SOURCE DATA START

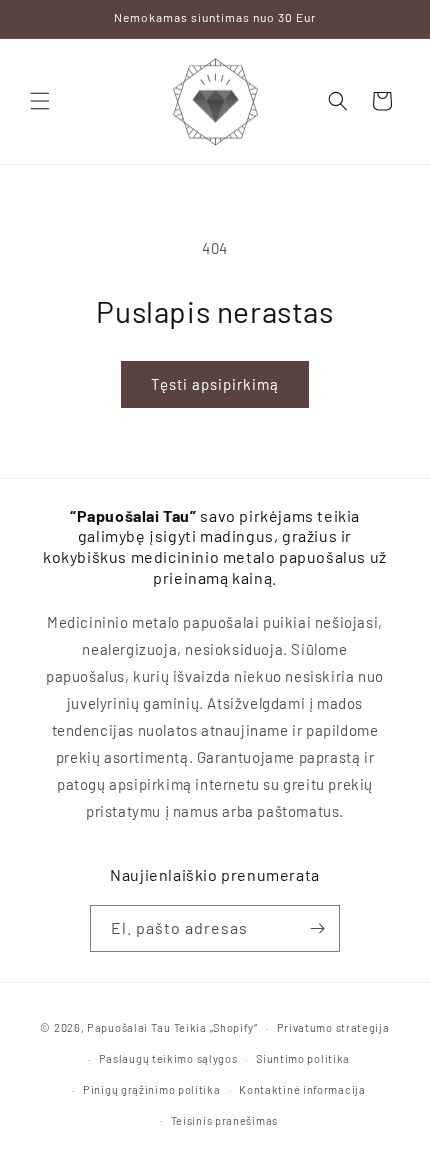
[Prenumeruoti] (317, 928)
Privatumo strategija (333, 1027)
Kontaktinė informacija (302, 1089)
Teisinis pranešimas (224, 1120)
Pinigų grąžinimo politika (152, 1089)
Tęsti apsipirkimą (215, 384)
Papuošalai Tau (129, 1027)
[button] (40, 101)
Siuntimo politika (303, 1058)
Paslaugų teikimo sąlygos (168, 1058)
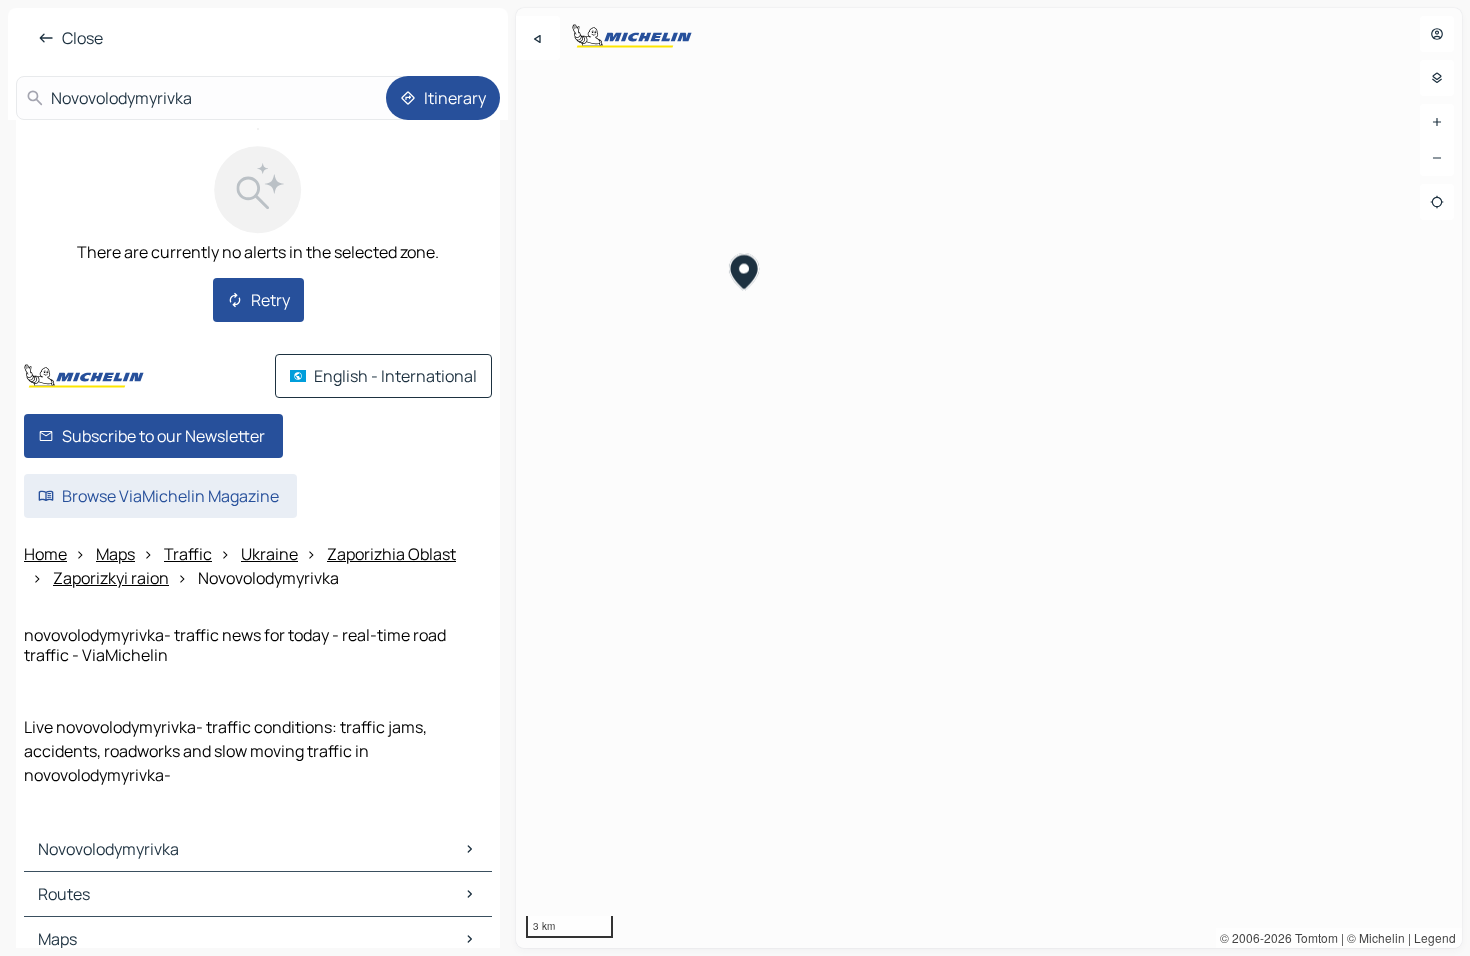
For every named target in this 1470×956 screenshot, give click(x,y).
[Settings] (1437, 78)
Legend (1435, 937)
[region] (989, 478)
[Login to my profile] (1437, 34)
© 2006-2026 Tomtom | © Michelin (1312, 937)
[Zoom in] (1437, 122)
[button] (744, 274)
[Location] (1437, 202)
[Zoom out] (1437, 158)
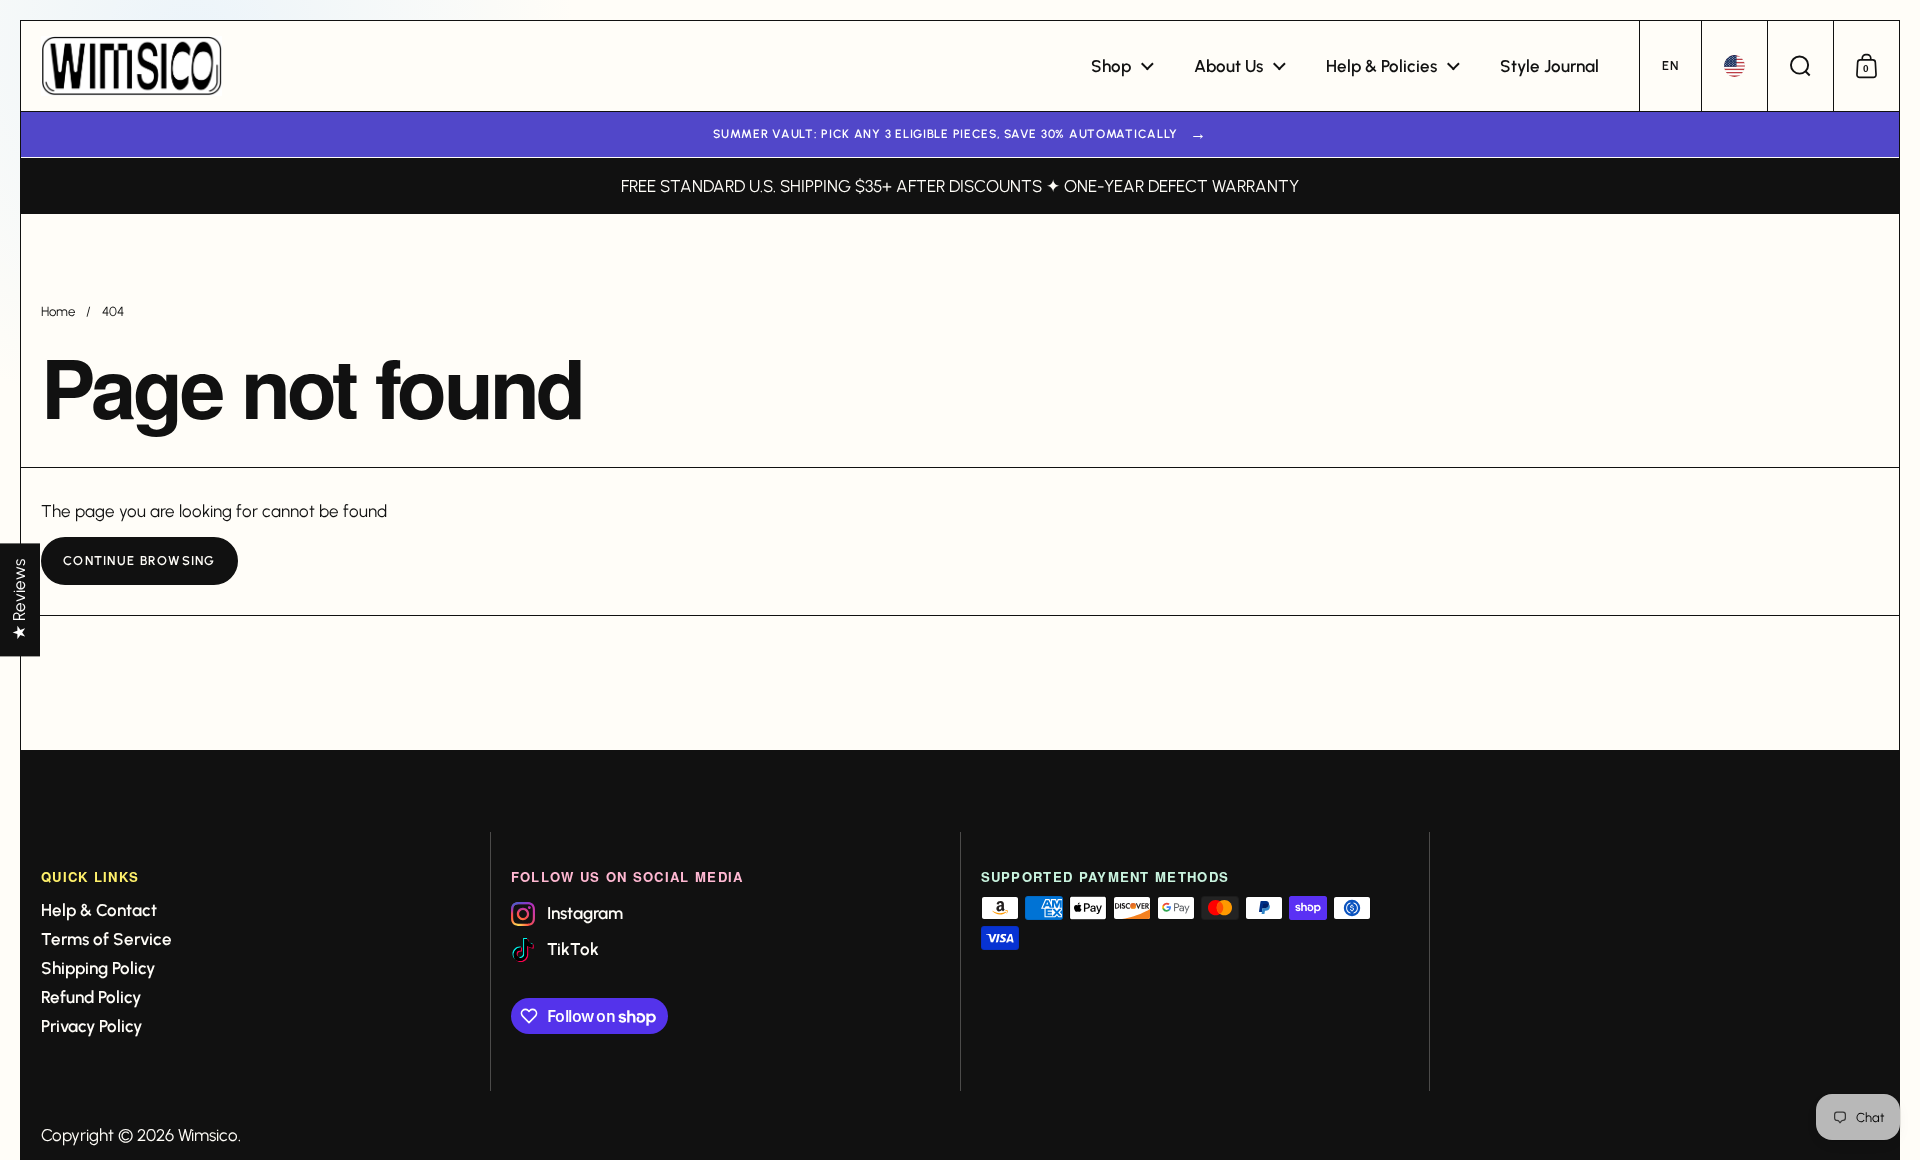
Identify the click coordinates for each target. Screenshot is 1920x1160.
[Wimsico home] (131, 66)
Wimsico (208, 1135)
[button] (1670, 66)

SOURCE DATA END

• _TASK DESCRIPTION_: Any picture found in the records stays out, while everything else is copied exactly.

• _WRITTEN SOLUTION_:
[Prenumeruoti] (317, 928)
Privatumo strategija (333, 1027)
Kontaktinė informacija (302, 1089)
Teisinis pranešimas (224, 1120)
Pinigų grąžinimo politika (152, 1089)
Tęsti apsipirkimą (215, 384)
Papuošalai Tau (129, 1027)
[button] (40, 101)
Siuntimo politika (303, 1058)
Paslaugų teikimo sąlygos (168, 1058)
For every named target in this 1470×956 screenshot, give click(x,y).
[Settings] (1437, 78)
Legend (1435, 937)
[region] (989, 478)
[Login to my profile] (1437, 34)
© 2006-2026 Tomtom | © Michelin (1312, 937)
[Zoom in] (1437, 122)
[button] (744, 274)
[Location] (1437, 202)
[Zoom out] (1437, 158)
Identify the click coordinates for each target. Screenshot is 1920x1160.
[Wimsico home] (131, 66)
Wimsico (208, 1135)
[button] (1670, 66)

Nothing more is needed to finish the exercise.